C 2 ‐ceramide and C 6 ‐ceramide inhibited priming for enhanced release of superoxide in monocytes, but had no effect on the killing of leukaemic cells by monocytes

Ceramide acts as an intracellular second messenger in cellular signal transduction. We examined the effects of two cell‐permeable ceramides, C 2 ‐ceramide and C 6 ‐ceramide, on human monocyte functions. After monocytes were primed with lipopolysaccharide (LPS) or interferon‐ γ (IFN‐ γ ) for 18 hr in suspension culture, they produced a high amount of superoxide (O− 2 ) when triggered by phorbol myristate acetate. C 2 ‐ or C 6 ‐ceramide inhibited O− 2 release from monocytes primed with LPS (1 ng/ml) or IFN‐ γ (100 U/ml), but did not affect unprimed monocytes. An analogue, C 2 ‐dihydroceramide, was inactive. C 2 ‐ceramide was most effective at 6  μm , and C 6 ‐ceramide at 60  μm . C 2 ‐ or C 6 ‐ceramide at these concentrations was not toxic for monocytes, as assessed by trypan blue exclusion and by the 3‐[4,5‐dimethylthiazol‐2‐yl]‐2,5 diphenyl tetrazolium bromide (MTT) assay which measures the ability of live cells to produce formazan. C 2 ‐ceramide (20  μm ) had no effect on the killing of leukaemic cells (HL‐60 and K562 cells) by monocytes treated with IFN‐ γ , LPS, or both for 18 hr, with killing assessed by an 111 Indium‐releasing assay.

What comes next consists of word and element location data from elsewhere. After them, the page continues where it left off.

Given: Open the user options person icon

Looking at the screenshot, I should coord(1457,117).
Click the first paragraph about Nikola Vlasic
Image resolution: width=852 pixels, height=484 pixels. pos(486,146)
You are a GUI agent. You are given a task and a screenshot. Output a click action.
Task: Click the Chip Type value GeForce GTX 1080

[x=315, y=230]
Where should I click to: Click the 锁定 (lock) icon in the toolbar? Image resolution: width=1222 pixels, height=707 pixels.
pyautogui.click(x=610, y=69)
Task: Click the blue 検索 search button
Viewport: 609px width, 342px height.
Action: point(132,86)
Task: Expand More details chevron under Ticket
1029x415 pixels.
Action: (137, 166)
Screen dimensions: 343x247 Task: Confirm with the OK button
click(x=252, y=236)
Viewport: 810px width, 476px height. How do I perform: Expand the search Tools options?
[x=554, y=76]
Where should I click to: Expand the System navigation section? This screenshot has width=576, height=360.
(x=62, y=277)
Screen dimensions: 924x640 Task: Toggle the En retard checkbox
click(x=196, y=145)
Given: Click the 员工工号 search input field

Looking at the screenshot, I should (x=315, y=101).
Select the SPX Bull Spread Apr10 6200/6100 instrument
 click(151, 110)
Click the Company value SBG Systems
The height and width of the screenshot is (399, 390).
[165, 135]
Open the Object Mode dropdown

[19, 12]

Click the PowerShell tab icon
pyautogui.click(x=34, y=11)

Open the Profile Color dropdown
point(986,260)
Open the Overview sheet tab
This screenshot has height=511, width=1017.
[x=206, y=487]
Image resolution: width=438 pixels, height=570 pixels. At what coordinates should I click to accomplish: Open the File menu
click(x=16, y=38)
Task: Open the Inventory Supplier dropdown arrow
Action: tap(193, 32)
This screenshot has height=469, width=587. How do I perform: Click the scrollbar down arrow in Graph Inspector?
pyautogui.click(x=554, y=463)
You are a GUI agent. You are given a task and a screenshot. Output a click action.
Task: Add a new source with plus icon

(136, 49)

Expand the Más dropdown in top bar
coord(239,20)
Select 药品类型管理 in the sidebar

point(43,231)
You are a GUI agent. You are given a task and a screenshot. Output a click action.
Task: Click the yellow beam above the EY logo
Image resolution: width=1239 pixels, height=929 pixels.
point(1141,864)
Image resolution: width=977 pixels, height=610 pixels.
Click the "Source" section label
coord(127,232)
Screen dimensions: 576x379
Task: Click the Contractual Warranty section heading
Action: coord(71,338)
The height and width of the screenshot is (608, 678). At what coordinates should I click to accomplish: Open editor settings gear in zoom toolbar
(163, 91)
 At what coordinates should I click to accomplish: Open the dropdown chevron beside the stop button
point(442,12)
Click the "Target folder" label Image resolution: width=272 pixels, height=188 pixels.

C 2 ‐ceramide (20  μm ) induced secretion of low amounts of tumour necrosis factor‐ α (TNF‐ α ) and interleukin‐1 β (IL‐1 β ) from the monocytes. But C 2 ‐ceramide did not alter the higher secretion of TNF‐ α or IL‐1 β from monocytes treated with IFN‐ γ or LPS. Thus, the cell‐permeable ceramides acted like antagonists of LPS, rather than analogues of LPS, as has been proposed. The results here showed that the signal transduction pathway for O− 2 release by monocytes differed from that for the cytolysis of leukaemic cells, and confirmed that oxygen radicals are not involved in cytolysis.